* _Text provided_:
UPPER MORELAND TOWNSHIP DISTRICT, APPELLANT
v.
PENNSYLVANIA LABOR RELATIONS BOARD



Appealed From No. 95-19538. Common Pleas Court of the County of Montgomery. Judge CARPENTER.

Before: Honorable Dan Pellegrini, Judge, Honorable Jim Flaherty, Judge, Honorable Jess S. Jiuliante, Senior Judge. Opinion BY Judge Flaherty.

The opinion of the court was delivered by: Flaherty

OPINION BY JUDGE FLAHERTY

FILED: May 23, 1997

The Upper Moreland Township School District (District) appeals from the May 22, 1996, order of the Court of Common Pleas of Montgomery County (trial court) which affirmed a final order of the Pennsylvania Labor Relations Board (Board), finding that the District committed unfair labor practices by failing to bargain in good faith over subcontracting of bargaining unit work. We affirm.

The International Brotherhood of Firemen and Oilers, Local 1201 (Union) is a bargaining unit that represents the District's maintenance, grounds, custodial and transportation employees. On February 7, 1994, prior to the commencement of negotiations, the District adopted a motion directing that proposals be sought from private contractors to provide custodial, grounds and maintenance services. By letter dated February 16, 1994, before expiration of the collective bargaining agreement between the District and the Union, the Union requested negotiations for a successor agreement. Attached to that letter was the Union's submission of an initial proposal for a 3-year agreement which included annual wage increases of 5%, 5.25% and 5.5%. By letter dated March 7, 1994, the District advised the Union that it was soliciting bids from outside contractors but would continue to receive proposals from the Union. The parties entered their first bargaining session on March 14, 1994. On April 7, 1994, the Union filed unfair labor practice charges against the District. *fn1

At a bargaining session held on April 8, 1994, the District orally presented a counter-proposal to the Union's initial proposal, pertaining only to transportation employees. With regard to the custodial, grounds and maintenance employees, the District made no affirmative proposal other than to request that the Union submit a counter-proposal which would match the savings of $102,300 in a proposal solicited from the Marriott Corporation (Marriott), when compared to the in-house services currently provided by the Union's members. The District did not indicate that it would accept, as a settlement, a Union proposal that saved it $102,000. The Union informed the District that Marriott's proposal did not include work currently being performed by its members, principal among them, cleaning the District's pool. The District asked the Union to provide it with a written account of the work currently being performed that was omitted from Marriott's proposal, and informed the Union that it had to compete against Marriott's proposal. The District later informed the Union that Marriott would perform any work not expressly excluded from its proposal.

At the next bargaining session, on April 22, 1994, the District stated that Marriott's proposal would actually result in savings of $297,863.00 and, therefore, the Union needed to make a counterproposal comparable to that amount of savings, which was equivalent to a wage cut of $3 an hour, to make a competitive bid. The District set a June 13, 1994, deadline for its decision about subcontracting. It did not, however, indicate that it would accept the Union's concessions as a settlement if they met the money claimed to be saved by Marriott's proposal.

* _Supplied entries_:
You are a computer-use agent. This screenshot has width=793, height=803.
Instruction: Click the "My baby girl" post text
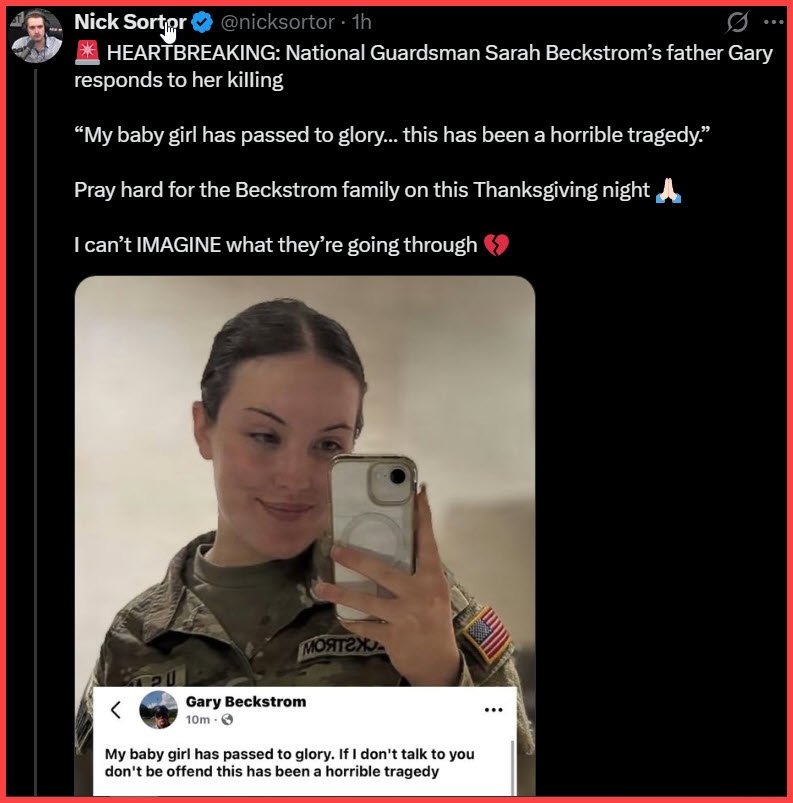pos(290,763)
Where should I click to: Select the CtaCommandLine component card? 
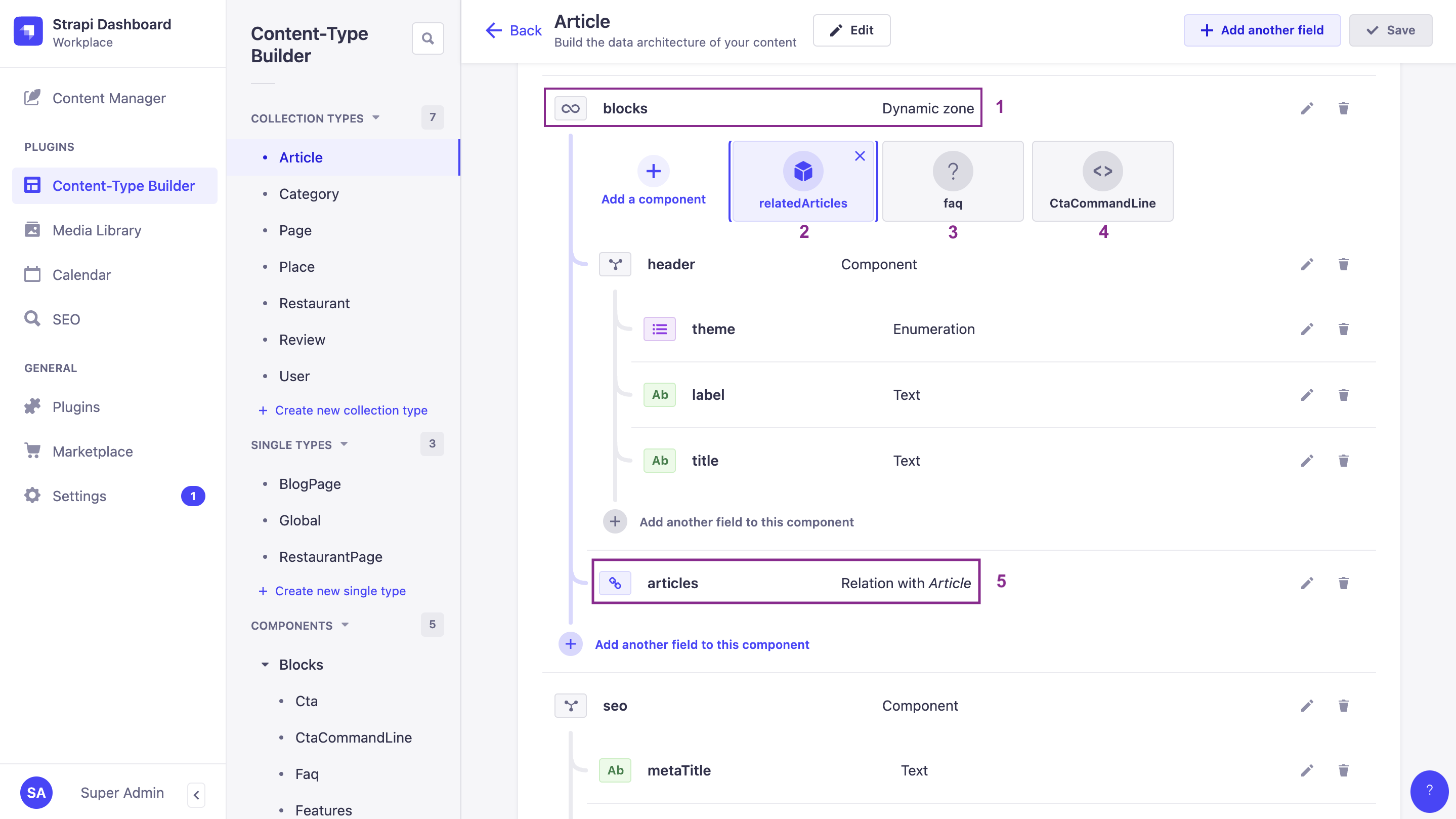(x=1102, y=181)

* * *

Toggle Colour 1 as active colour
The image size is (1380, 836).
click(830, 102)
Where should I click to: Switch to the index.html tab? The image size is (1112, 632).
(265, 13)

* _What this exercise asks_:
**A.** In the court opinion, starting at "The opinion of" and ending at "work. We affirm.", change "Board" to "PLRB" throughout.
**B.** According to the court opinion, which kinds of District employees does the Union represent?
None of the lines above is needed.

* _Answers to the tasks_:
**A.**
The opinion of the court was delivered by: Flaherty

OPINION BY JUDGE FLAHERTY

FILED: May 23, 1997

The Upper Moreland Township School District (District) appeals from the May 22, 1996, order of the Court of Common Pleas of Montgomery County (trial court) which affirmed a final order of the Pennsylvania Labor Relations PLRB (PLRB), finding that the District committed unfair labor practices by failing to bargain in good faith over subcontracting of bargaining unit work. We affirm.

**B.**
- Maintenance
- Grounds
- Custodial
- Transportation